PROMPT: In the records below, find the line that contains "1363x432 pixels. How" and the line that contains "Close the Champ dialog window", then retype exactly those two lines and every line between them.

SUPPLIED RECORDS:

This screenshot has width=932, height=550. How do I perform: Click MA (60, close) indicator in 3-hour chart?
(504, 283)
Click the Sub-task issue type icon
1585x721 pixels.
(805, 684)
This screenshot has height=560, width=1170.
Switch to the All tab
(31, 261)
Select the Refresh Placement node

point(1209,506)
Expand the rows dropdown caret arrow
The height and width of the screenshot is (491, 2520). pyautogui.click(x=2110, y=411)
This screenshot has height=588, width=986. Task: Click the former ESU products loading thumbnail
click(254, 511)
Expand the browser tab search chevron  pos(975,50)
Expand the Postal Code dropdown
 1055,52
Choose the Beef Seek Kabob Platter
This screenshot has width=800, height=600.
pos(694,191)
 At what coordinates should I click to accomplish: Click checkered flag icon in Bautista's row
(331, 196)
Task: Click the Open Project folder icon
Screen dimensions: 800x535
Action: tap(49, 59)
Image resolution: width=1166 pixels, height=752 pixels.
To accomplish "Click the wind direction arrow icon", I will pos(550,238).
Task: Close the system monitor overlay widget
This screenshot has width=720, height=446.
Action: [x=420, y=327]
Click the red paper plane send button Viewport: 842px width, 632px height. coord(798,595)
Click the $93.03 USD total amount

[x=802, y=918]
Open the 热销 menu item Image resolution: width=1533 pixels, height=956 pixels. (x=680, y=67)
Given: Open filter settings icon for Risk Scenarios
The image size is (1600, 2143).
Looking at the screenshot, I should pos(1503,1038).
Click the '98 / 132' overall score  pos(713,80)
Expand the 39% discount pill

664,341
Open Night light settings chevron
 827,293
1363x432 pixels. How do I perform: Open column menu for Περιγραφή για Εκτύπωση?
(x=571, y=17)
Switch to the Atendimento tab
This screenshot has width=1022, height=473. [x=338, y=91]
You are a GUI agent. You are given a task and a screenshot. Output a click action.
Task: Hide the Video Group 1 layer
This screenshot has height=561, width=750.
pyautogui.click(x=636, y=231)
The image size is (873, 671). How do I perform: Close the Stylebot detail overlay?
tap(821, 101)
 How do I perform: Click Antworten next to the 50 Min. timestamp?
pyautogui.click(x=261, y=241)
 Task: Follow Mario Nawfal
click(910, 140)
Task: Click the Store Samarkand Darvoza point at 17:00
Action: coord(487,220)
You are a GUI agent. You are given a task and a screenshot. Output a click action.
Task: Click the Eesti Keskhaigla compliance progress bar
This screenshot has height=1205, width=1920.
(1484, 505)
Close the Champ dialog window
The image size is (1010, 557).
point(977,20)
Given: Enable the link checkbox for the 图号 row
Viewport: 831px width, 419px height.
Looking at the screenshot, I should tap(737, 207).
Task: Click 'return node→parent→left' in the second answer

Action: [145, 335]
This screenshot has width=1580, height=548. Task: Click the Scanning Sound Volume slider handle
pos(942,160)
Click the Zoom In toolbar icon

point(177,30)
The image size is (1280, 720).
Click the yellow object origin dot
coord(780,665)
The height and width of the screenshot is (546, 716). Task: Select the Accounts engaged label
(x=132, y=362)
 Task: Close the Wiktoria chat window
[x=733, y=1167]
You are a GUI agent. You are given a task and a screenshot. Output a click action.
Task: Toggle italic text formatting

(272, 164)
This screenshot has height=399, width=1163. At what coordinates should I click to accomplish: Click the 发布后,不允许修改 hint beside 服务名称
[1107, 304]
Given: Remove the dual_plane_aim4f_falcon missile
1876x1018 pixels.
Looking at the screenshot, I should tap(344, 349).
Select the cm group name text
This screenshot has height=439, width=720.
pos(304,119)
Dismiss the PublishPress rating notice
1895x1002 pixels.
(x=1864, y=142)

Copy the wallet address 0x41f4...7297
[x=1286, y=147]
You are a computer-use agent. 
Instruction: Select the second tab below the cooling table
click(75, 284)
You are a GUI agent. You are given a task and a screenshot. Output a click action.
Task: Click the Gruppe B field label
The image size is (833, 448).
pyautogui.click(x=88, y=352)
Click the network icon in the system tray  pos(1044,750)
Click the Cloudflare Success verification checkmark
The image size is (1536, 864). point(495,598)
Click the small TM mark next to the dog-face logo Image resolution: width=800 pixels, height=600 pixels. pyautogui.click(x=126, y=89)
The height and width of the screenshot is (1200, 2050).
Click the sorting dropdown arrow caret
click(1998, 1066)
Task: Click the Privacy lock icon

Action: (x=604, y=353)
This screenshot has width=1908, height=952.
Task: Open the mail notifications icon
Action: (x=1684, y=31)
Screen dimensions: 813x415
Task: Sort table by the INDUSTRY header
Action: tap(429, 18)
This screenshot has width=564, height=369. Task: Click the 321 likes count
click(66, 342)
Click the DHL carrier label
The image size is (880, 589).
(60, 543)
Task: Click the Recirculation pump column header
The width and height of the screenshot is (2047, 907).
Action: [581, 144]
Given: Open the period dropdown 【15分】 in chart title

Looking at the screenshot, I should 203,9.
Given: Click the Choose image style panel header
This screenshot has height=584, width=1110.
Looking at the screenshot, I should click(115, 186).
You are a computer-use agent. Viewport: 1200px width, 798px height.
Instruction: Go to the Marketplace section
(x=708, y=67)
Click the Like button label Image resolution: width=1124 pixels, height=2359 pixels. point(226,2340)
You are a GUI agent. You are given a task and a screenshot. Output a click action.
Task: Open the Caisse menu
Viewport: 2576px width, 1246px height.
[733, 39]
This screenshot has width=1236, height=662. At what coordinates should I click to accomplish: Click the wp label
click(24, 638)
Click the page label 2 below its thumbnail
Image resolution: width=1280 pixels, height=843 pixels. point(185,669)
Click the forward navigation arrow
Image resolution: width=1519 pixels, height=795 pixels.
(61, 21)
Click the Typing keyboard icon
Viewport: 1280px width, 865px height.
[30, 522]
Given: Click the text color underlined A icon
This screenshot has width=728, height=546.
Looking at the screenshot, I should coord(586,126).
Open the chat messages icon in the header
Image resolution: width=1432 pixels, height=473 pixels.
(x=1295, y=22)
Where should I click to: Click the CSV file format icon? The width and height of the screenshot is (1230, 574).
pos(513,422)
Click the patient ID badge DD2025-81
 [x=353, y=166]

SOLUTION BELOW:
1363x432 pixels. How do I perform: Open column menu for Περιγραφή για Εκτύπωση?
(x=571, y=17)
Switch to the Atendimento tab
This screenshot has width=1022, height=473. [x=338, y=91]
You are a GUI agent. You are given a task and a screenshot. Output a click action.
Task: Hide the Video Group 1 layer
This screenshot has height=561, width=750.
pyautogui.click(x=636, y=231)
The image size is (873, 671). How do I perform: Close the Stylebot detail overlay?
tap(821, 101)
 How do I perform: Click Antworten next to the 50 Min. timestamp?
pyautogui.click(x=261, y=241)
 Task: Follow Mario Nawfal
click(910, 140)
Task: Click the Store Samarkand Darvoza point at 17:00
Action: coord(487,220)
You are a GUI agent. You are given a task and a screenshot. Output a click action.
Task: Click the Eesti Keskhaigla compliance progress bar
This screenshot has height=1205, width=1920.
(1484, 505)
Close the Champ dialog window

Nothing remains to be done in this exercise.